:: REQUESTS ::
• A. Answer each question from the router-table thread, one per line:
(i) Which router would be paired with a Router Raizer under Option 1?
(ii) Which two routers are named in Option 2?
(iii) Which two routers did the replier fit with router raizers?
• B. Decide whether each statement agrees with the router-table thread, and quote the words that settle it:
(i) The old router table warped.
(ii) The first poster finds bit height easy to adjust on the Elu.
(iii) The replier built a single-sided router table.
• C. Carry the router-table thread on past its final sentence.

:: QUOTED PASSAGE ::
○ ○ ○
# Router Raizer vs. New Router



## Atlantic Bryan (Dec 30, 2012)

This is kind of a variation on an old theme in this forum, but I'd appreciate your thoughts.

I'm about to build a new router table to replace the old one that warped many years ago. For the router and lift mechanism, I've come down to two options.

Option 1 is to use my old Elu 3338 and buy a Router Raizer. I've never really liked the Elu, finding it hard to adjust bit height, but it's still a good powerful machine. There's not been much discussion on this forum about Router Raizer, so it's a bit of an unknown quantity for me.

Option 2 is to buy a Bosch 1617 or a Triton. Then I wouldn't need a lift, but the cost goes up.

Any opinions? And along the same line, what do you think of Bosch vs. Triton? Or is that sort of a Ford vs. Chevy argument?

Thanks very much.

Bryan


----------



## Thrifty Tool Guy (Aug 23, 2007)

Atlantic Bryan said:


> This is kind of a variation on an old theme in this forum, but I'd appreciate your thoughts.
> 
> I'm about to build a new router table to replace the old one that warped many years ago. For the router and lift mechanism, I've come down to two options.
> 
> ...


I have the bosch 1617 and switched to an Elu 3338 and a Dewalt 625 with router raizers when I built my new double sided router table. The Bosch system works, built has to be kept clean for the adjustment mechanism to work well. I'm quite happy with the router raizer mechanisms and the big plunge units.
○ ○ ○
:: SUPPLIED DATA ::

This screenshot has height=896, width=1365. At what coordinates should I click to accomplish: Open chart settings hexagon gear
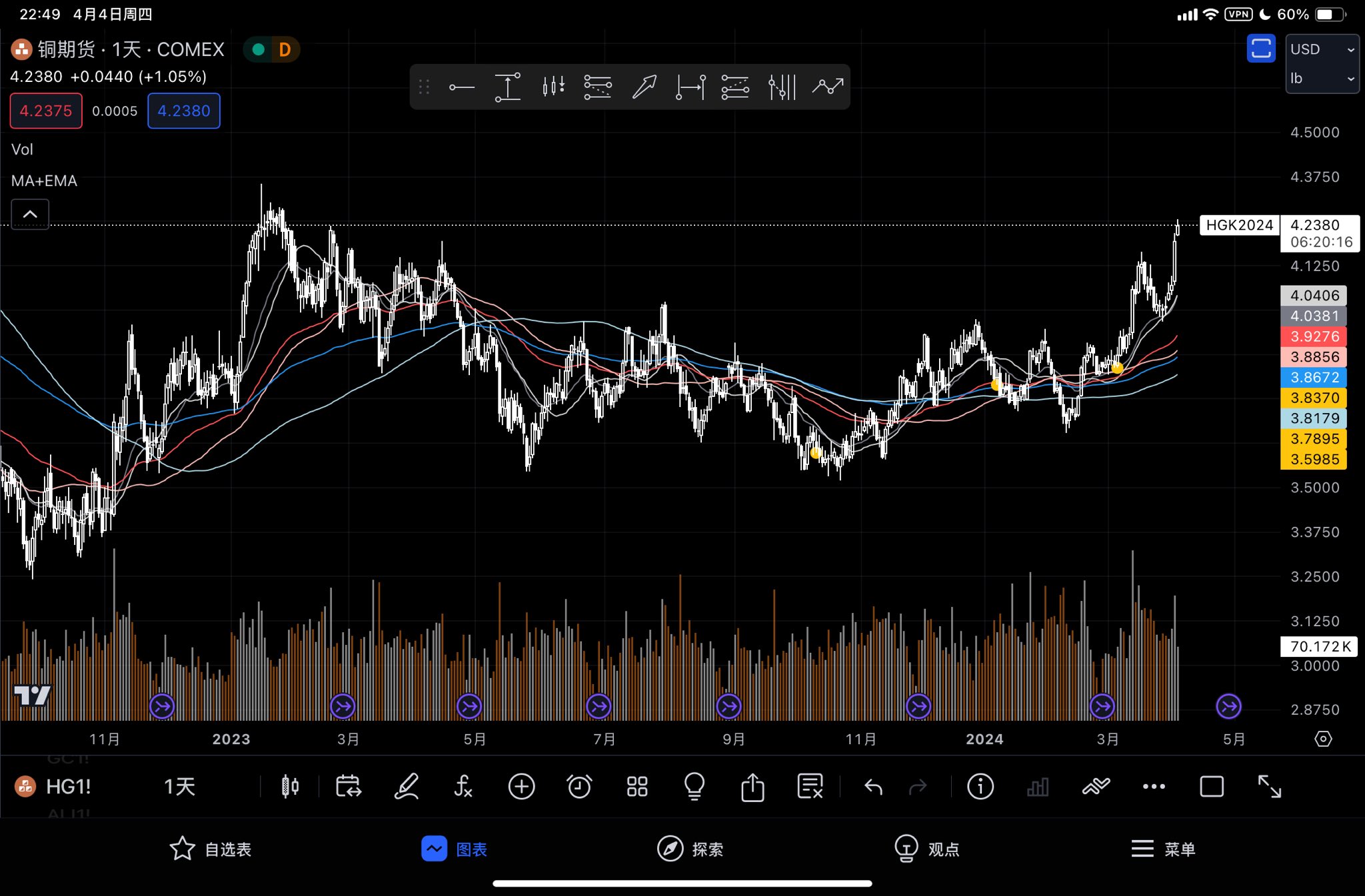[1323, 739]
○ ○ ○
:: THE REPLIES ::
• A.
(i) The Elu 3338.
(ii) A Bosch 1617 or a Triton.
(iii) An Elu 3338 and a Dewalt 625.

• B.
(i) Yes: "replace the old one that warped many years ago"
(ii) No: "finding it hard to adjust bit height"
(iii) No: "my new double sided router table"

• C.
----------



## cagenuts (May 8, 2010)

I would do both actually. I'm guessing the Elu is not a plunge router so get the Raizer for the table and then buy yourself a 2hp Triton plunge router. It's less expensive than the one use most on tables (TRA001).

Obviously the Triton would be dedicated for hand held use but can also play deputy dog in case the Elu goes AWOL one day.


----------



## Atlantic Bryan (Dec 30, 2012)

The Elu is, in fact, a plunge router. Would that change your advice?


----------



## Phil P (Jul 25, 2010)

cagenuts said:


> I'm guessing the Elu is not a plunge router


Hi Hilton

The 3338 was originally sold in Europe as the Elu MOF177 (these days coloured yellow and rebadged as a deWalt DW624) and _is_ a plunge router:









_Above: Elu 33338 (MOF177) with Router Raizer fitted_



Atlantic Bryan said:


> Option 1 is to use my old Elu 3338 and buy a Router Raizer. I've never really liked the Elu, *finding it hard to adjust bit height*, but it's still a good powerful machine.


Then you might like to consider a third, cheaper, option, Bryan. Add a fine depth (height) adjuster to your 3338, like the Trend FHA001:










I've had these off eBay UK for under £15 ($22). In reality these are a sophisticated version of a steel nut welded into the end of a piece of steel tube (or jammed into the end of a pressed steel box spanner) with a knob stuck on top so making your own up would only cost a few dollars, not the $90 of a Router Raiser....

Regards

Phil


----------



## cagenuts (May 8, 2010)

Ok then I change my mind and say put the Elu in the table but with the fine adjustment as Phil suggested. The above table height adjustment is nice but not altogether necessary.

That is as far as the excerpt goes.